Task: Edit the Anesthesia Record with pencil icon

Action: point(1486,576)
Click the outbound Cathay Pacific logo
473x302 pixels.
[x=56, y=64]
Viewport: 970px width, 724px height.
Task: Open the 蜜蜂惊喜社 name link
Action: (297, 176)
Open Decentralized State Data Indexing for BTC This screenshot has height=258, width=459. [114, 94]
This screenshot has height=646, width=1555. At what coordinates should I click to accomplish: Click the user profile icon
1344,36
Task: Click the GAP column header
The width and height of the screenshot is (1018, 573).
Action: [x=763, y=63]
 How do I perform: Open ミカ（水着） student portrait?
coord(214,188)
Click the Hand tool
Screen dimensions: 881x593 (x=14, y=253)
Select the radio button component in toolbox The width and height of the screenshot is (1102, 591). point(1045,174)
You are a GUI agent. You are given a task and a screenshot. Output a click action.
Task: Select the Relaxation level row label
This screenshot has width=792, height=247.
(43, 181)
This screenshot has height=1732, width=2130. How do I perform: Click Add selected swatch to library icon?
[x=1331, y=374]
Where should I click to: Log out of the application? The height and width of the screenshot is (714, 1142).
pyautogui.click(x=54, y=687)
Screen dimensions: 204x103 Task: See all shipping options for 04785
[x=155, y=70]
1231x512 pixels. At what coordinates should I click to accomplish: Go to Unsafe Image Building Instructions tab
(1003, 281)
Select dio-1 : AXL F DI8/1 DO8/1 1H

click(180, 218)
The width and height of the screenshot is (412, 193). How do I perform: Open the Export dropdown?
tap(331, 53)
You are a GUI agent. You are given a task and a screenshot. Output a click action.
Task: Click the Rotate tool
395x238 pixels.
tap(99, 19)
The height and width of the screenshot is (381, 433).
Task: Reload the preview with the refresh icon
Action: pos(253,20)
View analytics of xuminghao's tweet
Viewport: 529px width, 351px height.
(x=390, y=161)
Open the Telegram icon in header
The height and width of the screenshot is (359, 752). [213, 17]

_ _ _ _

* **THE PROBLEM**
Convert all the lines of the records above into a numbered list, omitting blank lines.

* **CORRECT RESULT**
1. Task: Edit the Anesthesia Record with pencil icon
2. Action: point(1486,576)
3. Click the outbound Cathay Pacific logo
4. 473x302 pixels.
5. [x=56, y=64]
6. Viewport: 970px width, 724px height.
7. Task: Open the 蜜蜂惊喜社 name link
8. Action: (297, 176)
9. Open Decentralized State Data Indexing for BTC This screenshot has height=258, width=459. [114, 94]
10. This screenshot has height=646, width=1555. At what coordinates should I click to accomplish: Click the user profile icon
11. 1344,36
12. Task: Click the GAP column header
13. The width and height of the screenshot is (1018, 573).
14. Action: [x=763, y=63]
15.  How do I perform: Open ミカ（水着） student portrait?
16. coord(214,188)
17. Click the Hand tool
18. Screen dimensions: 881x593 (x=14, y=253)
19. Select the radio button component in toolbox The width and height of the screenshot is (1102, 591). point(1045,174)
20. You are a GUI agent. You are given a task and a screenshot. Output a click action.
21. Task: Select the Relaxation level row label
22. This screenshot has width=792, height=247.
23. (43, 181)
24. This screenshot has height=1732, width=2130. How do I perform: Click Add selected swatch to library icon?
25. [x=1331, y=374]
26. Where should I click to: Log out of the application? The height and width of the screenshot is (714, 1142).
27. pyautogui.click(x=54, y=687)
28. Screen dimensions: 204x103 Task: See all shipping options for 04785
29. [x=155, y=70]
30. 1231x512 pixels. At what coordinates should I click to accomplish: Go to Unsafe Image Building Instructions tab
31. (1003, 281)
32. Select dio-1 : AXL F DI8/1 DO8/1 1H
33. click(180, 218)
34. The width and height of the screenshot is (412, 193). How do I perform: Open the Export dropdown?
35. tap(331, 53)
36. You are a GUI agent. You are given a task and a screenshot. Output a click action.
37. Task: Click the Rotate tool
38. 395x238 pixels.
39. tap(99, 19)
40. The height and width of the screenshot is (381, 433).
41. Task: Reload the preview with the refresh icon
42. Action: pos(253,20)
43. View analytics of xuminghao's tweet
44. Viewport: 529px width, 351px height.
45. (x=390, y=161)
46. Open the Telegram icon in header
47. The height and width of the screenshot is (359, 752). [213, 17]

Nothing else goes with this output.